Alors tenez-vous bien, vous n’avez jamais lu un pitch aussi con. Un dépressif qui ne parle plus, ne travaille plus, ne baise plus, se fait logiquement téj’ du domicile conjugal par sa femme et ses mômes. Il tente bien sûr de se suicider – et par-là de nous épargner l’affreuse 1h30 qui suit – rien n’y fait, son chemin se doit de croiser celui d’une marionnette de castor. Car en la fistant mettant au bout de son bras, il y trouvera une authentique catharsis qui l’aidera à remonter la pente de sa vie, reconquérir le cœur de sa famille et gravir à nouveau les échelons de la dignité. Moi j’appelle ça un foutu déviant qui a du connaître plus d’un coït sur Père castor durant son enfance, enfin bon.
Alors c’est censé être une allégorie de la condition d’acteur de Mel Gibson, autrefois Mad Max, William Wallace et consorts, aujourd’hui raclure de Lolywood et antisémite number one aux USA. C’est également censé nous prendre aux tripes tout en nous arrachant quelques sourires et en bonus nous transmettre des valeurs familiales intensément fortes. Question : qui hormis les fétichistes de la coupe mulet s’intéresse encore en 2011 à Mel Gibson ? Sortir du fond du trou Mickey Rourke pour l’ériger en freak à vau-l’eau, passe encore ; ressusciter Stallone en souvenir des bonnes vieilles VHS de papa tuning, à la rigueur. Mais Mel Gibson… Hollywood n’aime à ce point pas voir vieillir ses anciennes icônes que ç’en pique aux yeux. Il paraît même que ces cons planchent sur un Maverick 2.Le complexe du castor enchaîne les séquences weirdos d’un script qu’on aurait pu promettre à un ciné-clippeur (genre Quentin Dupieux ou Mike Mills) avec un premier degré très américain. Le film nous offre une leçon des choses complètement décalée (aime ton fils, aime ton père, aime ton castor) qui trouve ci et là des climax de conneries absolument fantastiques. 1) Mel Gibson se bat avec son castor et trouve le moyen de prendre une raclée alors que cet homme a quand même passé quatre opus de L’arme fatale à dérouiller Danny Glover. 2) La fille dont s’entiche le fiston Gibson lui dévoile son amour via un graffiti franchement dégueulasse, le genre de merde qu’on ne retrouverait même plus sur le mur d’une gare sncf désaffectée.

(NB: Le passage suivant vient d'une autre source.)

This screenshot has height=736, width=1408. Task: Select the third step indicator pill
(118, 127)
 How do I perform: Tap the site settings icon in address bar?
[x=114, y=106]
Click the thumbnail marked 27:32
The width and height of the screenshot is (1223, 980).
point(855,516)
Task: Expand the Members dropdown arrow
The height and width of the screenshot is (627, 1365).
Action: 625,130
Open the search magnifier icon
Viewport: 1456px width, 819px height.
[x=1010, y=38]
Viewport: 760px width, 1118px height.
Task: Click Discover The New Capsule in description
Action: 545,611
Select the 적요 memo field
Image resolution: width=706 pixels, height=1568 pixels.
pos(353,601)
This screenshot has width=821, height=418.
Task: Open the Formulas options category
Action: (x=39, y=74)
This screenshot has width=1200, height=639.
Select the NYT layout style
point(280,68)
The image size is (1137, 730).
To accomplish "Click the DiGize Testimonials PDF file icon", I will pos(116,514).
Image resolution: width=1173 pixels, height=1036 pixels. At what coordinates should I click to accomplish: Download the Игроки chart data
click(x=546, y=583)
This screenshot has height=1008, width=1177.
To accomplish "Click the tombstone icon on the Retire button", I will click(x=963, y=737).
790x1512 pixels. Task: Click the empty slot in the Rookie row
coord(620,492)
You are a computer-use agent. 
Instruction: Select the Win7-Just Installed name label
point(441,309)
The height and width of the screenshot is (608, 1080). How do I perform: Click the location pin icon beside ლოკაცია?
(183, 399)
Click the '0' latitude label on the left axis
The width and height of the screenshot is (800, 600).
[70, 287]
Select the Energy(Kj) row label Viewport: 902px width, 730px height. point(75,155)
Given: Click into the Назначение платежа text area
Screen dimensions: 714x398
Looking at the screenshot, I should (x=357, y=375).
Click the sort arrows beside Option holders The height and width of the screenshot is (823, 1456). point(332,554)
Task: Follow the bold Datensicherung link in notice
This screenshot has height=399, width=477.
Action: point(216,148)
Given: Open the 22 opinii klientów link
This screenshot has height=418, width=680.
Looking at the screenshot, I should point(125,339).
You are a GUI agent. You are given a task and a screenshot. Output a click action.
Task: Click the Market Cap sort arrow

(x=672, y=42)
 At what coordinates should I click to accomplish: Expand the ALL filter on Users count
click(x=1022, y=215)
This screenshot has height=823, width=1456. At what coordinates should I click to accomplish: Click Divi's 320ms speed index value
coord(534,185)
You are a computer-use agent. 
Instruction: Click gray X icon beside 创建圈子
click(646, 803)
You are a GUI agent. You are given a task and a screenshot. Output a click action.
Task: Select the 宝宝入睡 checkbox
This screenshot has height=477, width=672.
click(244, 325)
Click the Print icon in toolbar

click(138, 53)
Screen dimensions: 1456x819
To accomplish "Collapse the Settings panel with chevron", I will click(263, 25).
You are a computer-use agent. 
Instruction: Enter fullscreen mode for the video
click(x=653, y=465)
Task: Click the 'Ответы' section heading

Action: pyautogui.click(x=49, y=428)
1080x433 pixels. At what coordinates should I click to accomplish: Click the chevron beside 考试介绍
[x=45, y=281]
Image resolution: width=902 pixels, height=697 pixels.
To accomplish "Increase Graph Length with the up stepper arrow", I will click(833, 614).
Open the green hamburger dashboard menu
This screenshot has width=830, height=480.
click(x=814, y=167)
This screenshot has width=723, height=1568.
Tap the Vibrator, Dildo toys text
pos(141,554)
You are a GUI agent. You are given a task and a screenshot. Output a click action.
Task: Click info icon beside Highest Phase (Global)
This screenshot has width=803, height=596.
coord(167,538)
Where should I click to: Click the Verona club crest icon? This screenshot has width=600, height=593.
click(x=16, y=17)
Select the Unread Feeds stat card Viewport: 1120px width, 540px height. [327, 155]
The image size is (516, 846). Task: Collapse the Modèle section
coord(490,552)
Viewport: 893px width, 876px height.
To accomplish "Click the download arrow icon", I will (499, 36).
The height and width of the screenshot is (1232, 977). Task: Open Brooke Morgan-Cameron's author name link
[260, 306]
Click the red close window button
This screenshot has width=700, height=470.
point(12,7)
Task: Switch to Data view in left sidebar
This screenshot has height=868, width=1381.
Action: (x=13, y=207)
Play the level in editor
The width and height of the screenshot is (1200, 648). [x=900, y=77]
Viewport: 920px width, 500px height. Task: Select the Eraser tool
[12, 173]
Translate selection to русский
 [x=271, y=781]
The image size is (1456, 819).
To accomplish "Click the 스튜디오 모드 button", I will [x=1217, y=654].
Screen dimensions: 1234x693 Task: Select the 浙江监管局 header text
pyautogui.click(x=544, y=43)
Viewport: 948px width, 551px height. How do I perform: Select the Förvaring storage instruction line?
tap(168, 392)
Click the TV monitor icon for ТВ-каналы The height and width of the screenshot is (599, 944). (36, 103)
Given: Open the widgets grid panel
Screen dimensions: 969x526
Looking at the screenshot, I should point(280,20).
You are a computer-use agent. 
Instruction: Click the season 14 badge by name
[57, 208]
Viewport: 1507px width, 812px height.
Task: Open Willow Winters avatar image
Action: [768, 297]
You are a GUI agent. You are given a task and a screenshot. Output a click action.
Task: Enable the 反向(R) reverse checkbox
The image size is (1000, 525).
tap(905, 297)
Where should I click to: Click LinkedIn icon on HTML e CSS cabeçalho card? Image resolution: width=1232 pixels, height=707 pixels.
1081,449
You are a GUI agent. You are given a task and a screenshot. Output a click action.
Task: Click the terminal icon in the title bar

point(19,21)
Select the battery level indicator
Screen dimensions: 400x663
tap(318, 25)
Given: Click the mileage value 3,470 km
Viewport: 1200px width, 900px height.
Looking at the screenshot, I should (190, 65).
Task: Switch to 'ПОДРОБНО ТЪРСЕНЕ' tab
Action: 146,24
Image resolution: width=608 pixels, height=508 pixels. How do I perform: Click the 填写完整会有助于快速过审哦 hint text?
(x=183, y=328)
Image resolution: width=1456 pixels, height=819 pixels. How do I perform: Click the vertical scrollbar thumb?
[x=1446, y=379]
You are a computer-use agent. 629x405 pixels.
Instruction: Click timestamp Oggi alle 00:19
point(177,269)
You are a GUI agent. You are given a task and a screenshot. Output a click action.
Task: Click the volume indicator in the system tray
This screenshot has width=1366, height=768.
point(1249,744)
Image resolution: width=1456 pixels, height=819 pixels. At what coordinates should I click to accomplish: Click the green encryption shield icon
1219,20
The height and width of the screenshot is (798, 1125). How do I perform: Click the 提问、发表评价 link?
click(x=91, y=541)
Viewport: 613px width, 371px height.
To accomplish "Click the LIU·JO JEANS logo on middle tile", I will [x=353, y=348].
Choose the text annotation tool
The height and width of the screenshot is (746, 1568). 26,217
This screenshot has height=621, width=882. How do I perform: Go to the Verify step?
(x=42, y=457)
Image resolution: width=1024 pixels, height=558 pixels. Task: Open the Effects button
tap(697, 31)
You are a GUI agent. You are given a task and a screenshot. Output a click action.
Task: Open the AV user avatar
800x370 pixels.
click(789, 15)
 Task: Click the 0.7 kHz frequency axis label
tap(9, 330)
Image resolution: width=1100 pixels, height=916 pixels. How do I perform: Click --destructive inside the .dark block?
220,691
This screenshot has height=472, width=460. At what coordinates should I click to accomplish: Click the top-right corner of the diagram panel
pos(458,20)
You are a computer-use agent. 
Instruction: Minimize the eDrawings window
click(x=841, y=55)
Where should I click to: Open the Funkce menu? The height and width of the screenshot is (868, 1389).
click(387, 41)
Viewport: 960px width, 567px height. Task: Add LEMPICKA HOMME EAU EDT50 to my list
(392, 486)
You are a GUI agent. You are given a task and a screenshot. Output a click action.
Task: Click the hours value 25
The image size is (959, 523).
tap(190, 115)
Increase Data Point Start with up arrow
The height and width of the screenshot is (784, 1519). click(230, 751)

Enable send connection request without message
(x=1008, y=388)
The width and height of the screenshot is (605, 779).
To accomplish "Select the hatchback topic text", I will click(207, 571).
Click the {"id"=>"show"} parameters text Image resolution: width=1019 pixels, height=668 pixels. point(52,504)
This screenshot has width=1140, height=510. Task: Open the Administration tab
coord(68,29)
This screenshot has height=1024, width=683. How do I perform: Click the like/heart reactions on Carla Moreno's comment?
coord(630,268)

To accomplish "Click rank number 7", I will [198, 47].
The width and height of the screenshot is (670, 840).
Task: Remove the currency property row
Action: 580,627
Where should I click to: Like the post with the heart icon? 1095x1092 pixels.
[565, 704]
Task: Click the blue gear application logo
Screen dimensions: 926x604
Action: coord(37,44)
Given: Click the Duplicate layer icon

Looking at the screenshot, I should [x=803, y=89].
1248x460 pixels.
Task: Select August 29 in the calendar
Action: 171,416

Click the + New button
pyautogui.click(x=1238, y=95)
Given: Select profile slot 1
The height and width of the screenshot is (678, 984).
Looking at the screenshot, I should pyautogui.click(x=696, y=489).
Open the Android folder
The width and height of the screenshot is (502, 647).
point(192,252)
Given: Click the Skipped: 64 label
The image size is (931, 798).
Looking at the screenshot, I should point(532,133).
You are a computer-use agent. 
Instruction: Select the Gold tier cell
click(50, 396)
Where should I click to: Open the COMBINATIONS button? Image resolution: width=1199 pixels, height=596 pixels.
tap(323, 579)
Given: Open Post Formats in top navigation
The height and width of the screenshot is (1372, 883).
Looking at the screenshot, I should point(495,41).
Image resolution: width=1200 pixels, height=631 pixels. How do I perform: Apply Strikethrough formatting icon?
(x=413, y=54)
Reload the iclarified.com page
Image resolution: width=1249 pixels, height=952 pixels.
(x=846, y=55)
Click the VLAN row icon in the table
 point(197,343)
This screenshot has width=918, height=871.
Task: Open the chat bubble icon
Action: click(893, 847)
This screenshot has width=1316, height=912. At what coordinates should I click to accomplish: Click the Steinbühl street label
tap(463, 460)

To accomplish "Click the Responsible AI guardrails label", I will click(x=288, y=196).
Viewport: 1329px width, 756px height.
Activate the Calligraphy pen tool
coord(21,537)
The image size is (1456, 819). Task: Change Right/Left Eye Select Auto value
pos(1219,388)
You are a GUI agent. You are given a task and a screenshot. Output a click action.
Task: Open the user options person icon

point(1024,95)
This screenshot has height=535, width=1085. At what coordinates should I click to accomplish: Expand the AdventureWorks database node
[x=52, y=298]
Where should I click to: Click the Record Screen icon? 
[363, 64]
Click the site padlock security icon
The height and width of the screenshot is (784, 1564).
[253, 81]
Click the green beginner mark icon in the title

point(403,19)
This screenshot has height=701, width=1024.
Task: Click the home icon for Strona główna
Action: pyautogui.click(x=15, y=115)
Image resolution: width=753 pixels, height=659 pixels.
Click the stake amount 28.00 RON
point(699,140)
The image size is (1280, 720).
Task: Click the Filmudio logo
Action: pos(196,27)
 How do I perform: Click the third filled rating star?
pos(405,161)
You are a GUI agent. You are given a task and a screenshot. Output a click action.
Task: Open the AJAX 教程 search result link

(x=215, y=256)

Cet homme qui pèse plus de 6,5 milliards $ au box-office mondial, qui a osé défier Dieu avec La passion du Christ et qui fait fantasmer ma boulangère depuis plus de vingt ans, cet homme fait son come-back dans le film le plus mauvais de l’année voire de la décennie et a été tricard à Cannes où Lars von Trier n’a même pas daigné lui offrir un diabolo grenadine. Cet homme, DSK n’en voudrait même pas comme compagnon de cellule et John Galliano préfèrerait encore l’histoire d'Anne Franck à celle de son castor. Cet homme est Mel Gibson, oubliez-le.